Éste es un fragmento del relato titulado Al otro lado del estrecho, que forma parte de mi libro Paseando por el Zoco Chico. Larachensemente (Ed. del Genal – Málaga, 2015) que podéis encontrar en cualquier librería del país, sólo con pedirlo vuestro librero lo recibirá en un par de días.

(5)

Y el siguiente fragmento pertenece al relato, incluido también en este libro, Mina, la negra. 

«…La hierbabuena, el cilantro y la pimienta la compramos a la misma vieja a la que Mina solía acudir cuando necesitaba estos condimentos. La mujer apoyaba la espalda a la pared y, en cuclillas, protegida por el jaique y por un sombrero de paja con borlas azules, sobre una estera raída, ofrecía su parca mercancía. Pese a lo exiguo, Mina no encontraba otra hierbabuena de esa calidad y esa frescura. Le pagó y me dio la talega con las compras.

   –Saha! –dijo la anciana tras besar las monedas, que escondió entre los pliegues de su chilaba.
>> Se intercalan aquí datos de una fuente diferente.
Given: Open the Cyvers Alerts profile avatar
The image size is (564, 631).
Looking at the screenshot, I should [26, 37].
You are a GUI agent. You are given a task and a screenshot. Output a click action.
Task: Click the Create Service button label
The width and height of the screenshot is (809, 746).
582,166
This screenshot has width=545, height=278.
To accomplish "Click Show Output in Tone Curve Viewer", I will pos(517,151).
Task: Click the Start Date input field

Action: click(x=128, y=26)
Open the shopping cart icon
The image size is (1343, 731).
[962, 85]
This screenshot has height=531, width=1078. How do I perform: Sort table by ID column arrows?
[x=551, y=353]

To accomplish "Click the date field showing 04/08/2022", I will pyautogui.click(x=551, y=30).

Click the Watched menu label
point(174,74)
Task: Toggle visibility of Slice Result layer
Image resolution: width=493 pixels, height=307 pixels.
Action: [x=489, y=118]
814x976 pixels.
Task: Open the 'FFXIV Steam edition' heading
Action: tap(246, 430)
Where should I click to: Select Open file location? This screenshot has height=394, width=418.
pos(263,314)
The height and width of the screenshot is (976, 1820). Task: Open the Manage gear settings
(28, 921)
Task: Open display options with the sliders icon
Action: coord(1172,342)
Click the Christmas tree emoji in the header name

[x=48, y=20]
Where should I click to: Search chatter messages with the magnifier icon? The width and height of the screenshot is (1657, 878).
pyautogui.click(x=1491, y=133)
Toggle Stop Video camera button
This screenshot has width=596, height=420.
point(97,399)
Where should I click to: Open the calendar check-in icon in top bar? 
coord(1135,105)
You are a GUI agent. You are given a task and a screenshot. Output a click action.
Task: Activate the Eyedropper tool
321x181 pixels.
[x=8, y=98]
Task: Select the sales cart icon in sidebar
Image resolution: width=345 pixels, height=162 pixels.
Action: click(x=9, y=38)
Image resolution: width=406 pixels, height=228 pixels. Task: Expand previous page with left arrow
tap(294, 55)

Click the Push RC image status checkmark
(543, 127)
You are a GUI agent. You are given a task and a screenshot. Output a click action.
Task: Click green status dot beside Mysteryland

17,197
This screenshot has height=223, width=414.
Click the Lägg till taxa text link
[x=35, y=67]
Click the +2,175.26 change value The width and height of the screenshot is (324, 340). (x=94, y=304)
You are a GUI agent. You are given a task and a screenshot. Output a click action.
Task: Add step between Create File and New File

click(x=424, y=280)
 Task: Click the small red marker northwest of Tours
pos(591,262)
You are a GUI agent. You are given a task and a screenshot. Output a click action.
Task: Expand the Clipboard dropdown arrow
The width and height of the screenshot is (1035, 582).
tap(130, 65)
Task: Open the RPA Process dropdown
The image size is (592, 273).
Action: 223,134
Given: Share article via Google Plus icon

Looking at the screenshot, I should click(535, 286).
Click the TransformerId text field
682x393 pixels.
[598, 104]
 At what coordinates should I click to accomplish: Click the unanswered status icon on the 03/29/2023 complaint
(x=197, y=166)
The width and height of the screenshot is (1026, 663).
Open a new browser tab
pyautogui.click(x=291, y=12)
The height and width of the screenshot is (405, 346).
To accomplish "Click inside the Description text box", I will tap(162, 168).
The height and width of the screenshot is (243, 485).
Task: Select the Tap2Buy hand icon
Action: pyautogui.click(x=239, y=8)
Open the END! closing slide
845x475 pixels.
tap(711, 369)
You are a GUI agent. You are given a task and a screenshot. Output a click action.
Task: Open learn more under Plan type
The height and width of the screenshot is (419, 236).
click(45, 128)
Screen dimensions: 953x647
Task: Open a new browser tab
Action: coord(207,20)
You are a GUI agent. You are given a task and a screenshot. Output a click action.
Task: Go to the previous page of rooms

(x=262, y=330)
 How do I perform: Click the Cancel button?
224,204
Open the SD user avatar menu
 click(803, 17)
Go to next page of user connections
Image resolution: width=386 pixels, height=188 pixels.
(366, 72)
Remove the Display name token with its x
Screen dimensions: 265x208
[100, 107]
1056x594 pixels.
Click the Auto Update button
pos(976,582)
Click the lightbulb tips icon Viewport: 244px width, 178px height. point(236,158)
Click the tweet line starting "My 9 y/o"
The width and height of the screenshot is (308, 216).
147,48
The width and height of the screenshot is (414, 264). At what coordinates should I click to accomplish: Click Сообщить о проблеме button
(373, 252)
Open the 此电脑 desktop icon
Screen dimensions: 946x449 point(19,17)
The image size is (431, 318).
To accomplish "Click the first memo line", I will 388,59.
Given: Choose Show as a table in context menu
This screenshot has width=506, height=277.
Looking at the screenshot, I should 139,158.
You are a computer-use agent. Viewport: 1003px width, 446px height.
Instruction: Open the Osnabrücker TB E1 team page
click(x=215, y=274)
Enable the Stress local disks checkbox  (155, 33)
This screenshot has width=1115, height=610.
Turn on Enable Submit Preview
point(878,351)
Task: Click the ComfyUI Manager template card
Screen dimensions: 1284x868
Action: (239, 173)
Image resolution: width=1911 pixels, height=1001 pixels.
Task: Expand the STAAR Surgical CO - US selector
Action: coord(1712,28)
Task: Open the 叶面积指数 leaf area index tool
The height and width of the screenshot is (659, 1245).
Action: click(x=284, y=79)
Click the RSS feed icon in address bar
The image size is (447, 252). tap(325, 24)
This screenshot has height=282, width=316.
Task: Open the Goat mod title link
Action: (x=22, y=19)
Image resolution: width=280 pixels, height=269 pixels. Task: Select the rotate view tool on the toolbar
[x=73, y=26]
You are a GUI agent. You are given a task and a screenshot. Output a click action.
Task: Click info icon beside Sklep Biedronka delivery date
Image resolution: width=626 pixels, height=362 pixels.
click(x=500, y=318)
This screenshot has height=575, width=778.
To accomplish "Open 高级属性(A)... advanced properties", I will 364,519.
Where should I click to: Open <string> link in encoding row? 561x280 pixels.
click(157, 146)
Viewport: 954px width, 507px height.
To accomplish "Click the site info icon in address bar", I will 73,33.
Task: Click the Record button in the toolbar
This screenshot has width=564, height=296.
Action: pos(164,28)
   El olor del cuero, el olor del tinte, el olor de la fruta y el olor del salitre. Había en el Zoco Chico una mixtura de voces que se enredaban con tales aromas, diferentes en su origen y en su intensidad. El olor de los mulos, el olor de los borriquillos, el olor de los camellos y el olor de sus excrementos aplastados contra el suelo. Todo era como un mosaico de pestilencias dulcificadas, amortiguadas, camufladas bajo otras fragancias más agradables. El olor del pachuli, el olor del sándalo, el olor del agua de rosas y el olor del agua de azahar. De pronto, una suave caricia de frescura, un soplido gélido que te hacía aspirar todo el aire que podías, hasta hinchar los pulmones. El olor del sudor, el olor de las especias, el olor de los perfumes y el olor de los dulces de dátiles y de almendras. Te alimentabas de puro olfateo, te mareabas y te reanimabas en una fracción de segundo con la reacción instintiva de los sentidos ante el jolgorio de tales encontronazos. Y luego, bajo la alcaicería milenaria, el olor del té resbalando por los objetos de cobre, de cristal, de oro y de plata, el olor de las joyas envejecidas, el olor de las pulseras, el olor de las ajorcas y el olor del índigo. Asombrados, mis escuálidos ocho años lo absorbían todo. Nunca más vería algo semejante. En ningún otro país habría de encontrar esa mescolanza, ese tiovivo incesante en el que los colores se engarzaban a los olores como humo embriagador. Todos los sentidos estaban atentos, hambrientos y vivos.»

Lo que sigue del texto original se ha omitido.